**DATA EXCERPTS**

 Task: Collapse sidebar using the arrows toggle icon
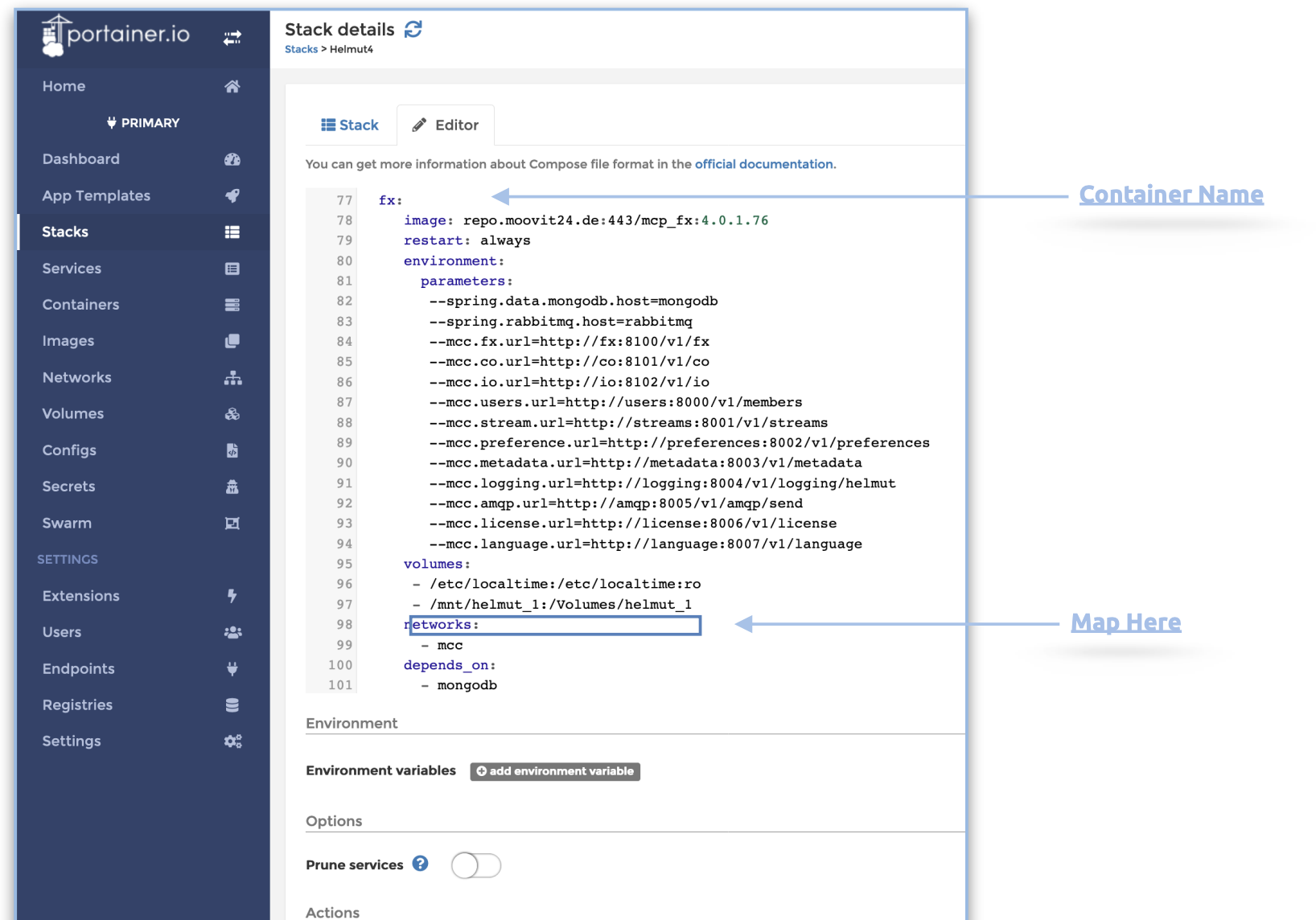(x=232, y=38)
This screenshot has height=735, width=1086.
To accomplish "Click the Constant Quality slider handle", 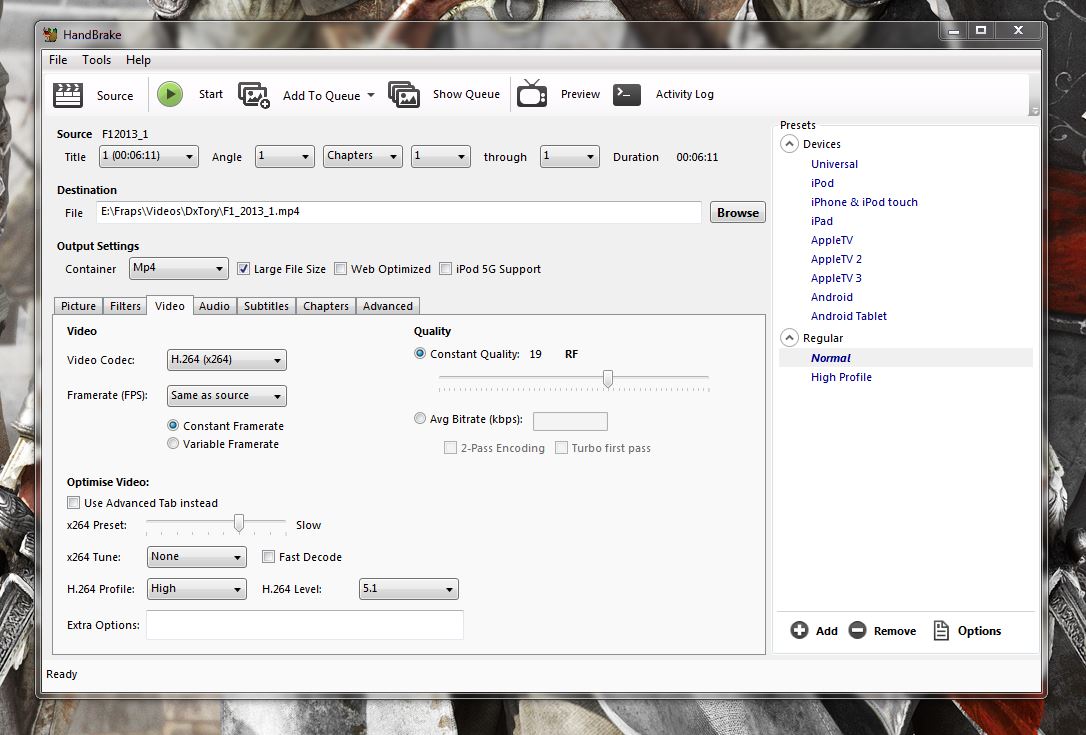I will [x=607, y=378].
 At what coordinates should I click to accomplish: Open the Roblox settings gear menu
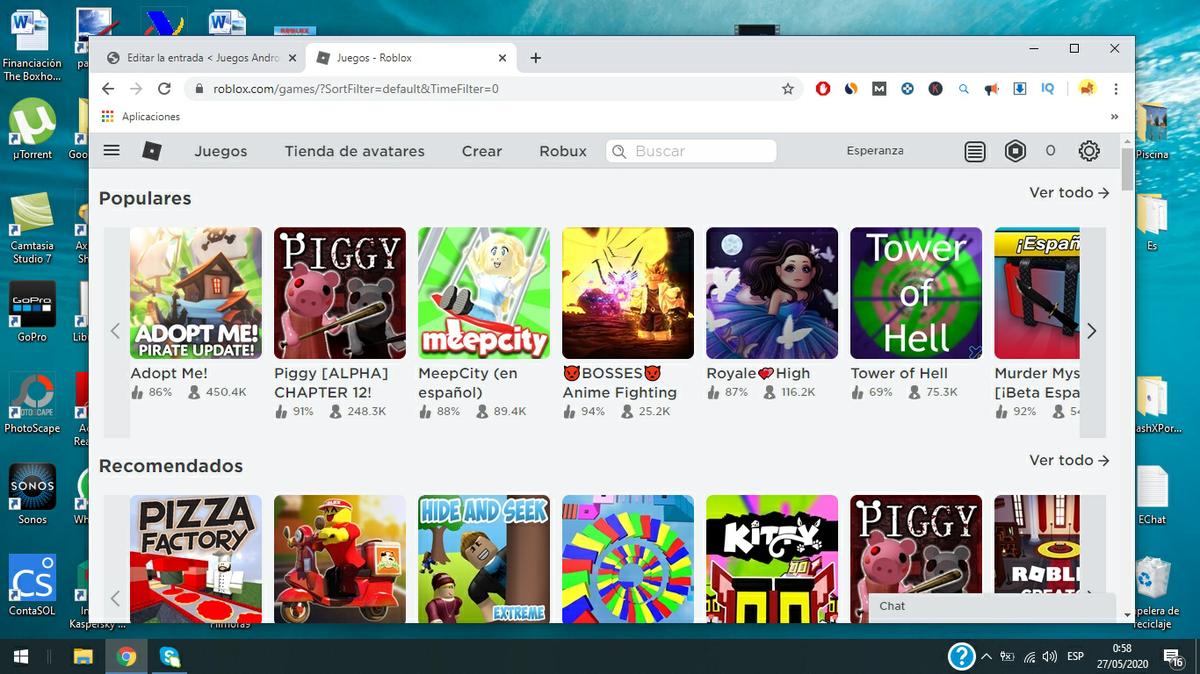coord(1089,150)
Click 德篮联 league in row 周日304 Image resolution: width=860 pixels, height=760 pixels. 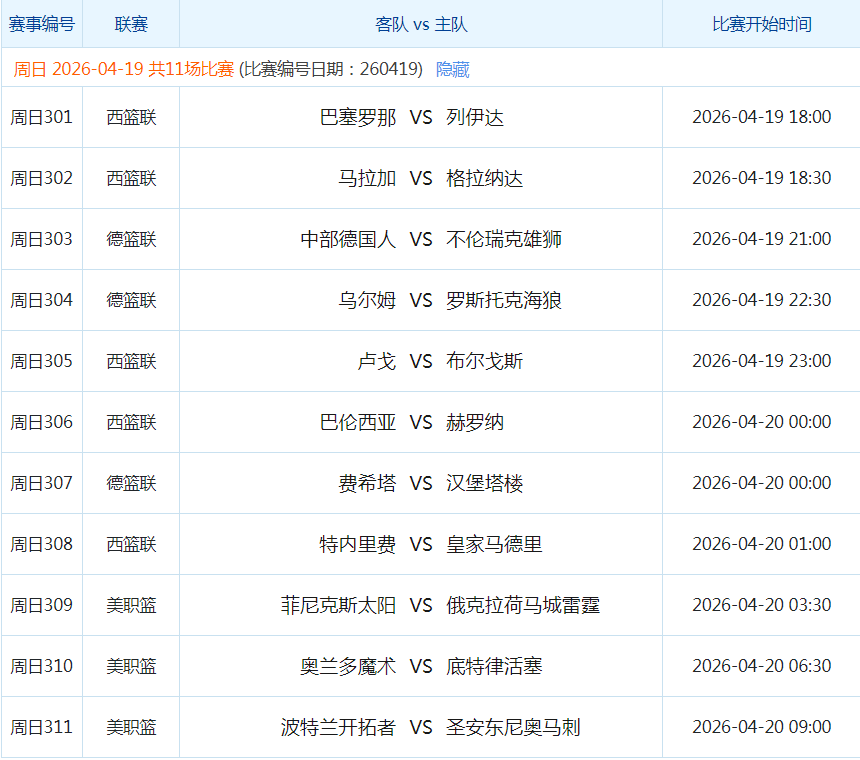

**TASK BRIEF**
Once the line containing "At what coordinates" is found, copy it and each line after it through the end of the entries above exactly; nothing else, and no pictures.

**REPLY**
 At what coordinates should I click to accomplish: Open the Roblox settings gear menu
coord(1089,150)
Click 德篮联 league in row 周日304 Image resolution: width=860 pixels, height=760 pixels. 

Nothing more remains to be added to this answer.